Priyam Jain received his MS-Dual Degree in Electronics and Communication Engineering (ECE). His research work was supervised by Dr. Anil Kumar Vuppala. Here’s a summary of Priyam Jain’s MS thesis, Spoken Language Identification under Emotional Speech Variations as explained by him:
Identifying language information from speech utterance is referred to as spoken language identification. Language Identification (LID) is essential in multilingual speech systems. There are various conditions under which the performance of LID systems are sub-optimal, such as short duration, background noise, channel variation, and so on. There have been efforts to improve performance under these conditions, but the impact of speaker emotion variation on the performance of LID systems has not been studied. Hence in contrast to the previous studies, for the first time in the literature, the present work investigated the impact of emotional speech on language identification. In this work, different emotional speech databases have been pooled to create the experimental setup. A dataset of this kind was not available for LID, and is a contribution of this thesis. Additionally, state-of-arti-vectors, time-delay neural networks (TDNN), long short term memory (LSTM), and deep neural network (DNN) x-vector systems have been considered to build the LID systems. Performance of the LID system has been evaluated for speech utterances of different emotions in terms of equal error rate and Cavg. The results of the study indicate that the speech utterances of anger and happy emotions degrades performance of LID systems more compared to the neutral and sad emotions.

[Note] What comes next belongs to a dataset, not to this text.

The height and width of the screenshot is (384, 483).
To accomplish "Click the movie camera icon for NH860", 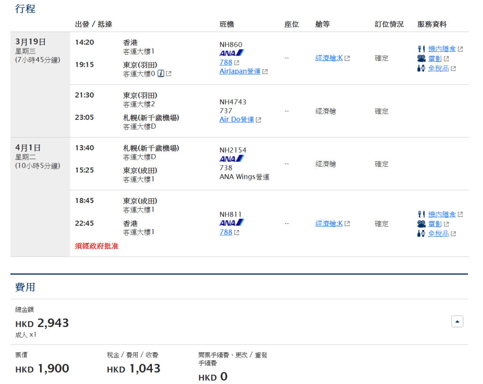I will tap(421, 58).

To that effect, we investigated adaptation approaches for improving the performance of LID systems by incorporating emotional utterances in the form of adaptation dataset. Hence, we studied a prosody modification technique called Flexible AnalysisSynthesis Tool (FAST) to vary the emotional characteristics of an utterance in order to improve the performance, but the results were inconsistent and not satisfactory.Therefore, we propose a combination of Recurrent Convolutional Neural Network (RCNN) based architecture with multi stage training methodology, which outperformed state-of-art LID systems.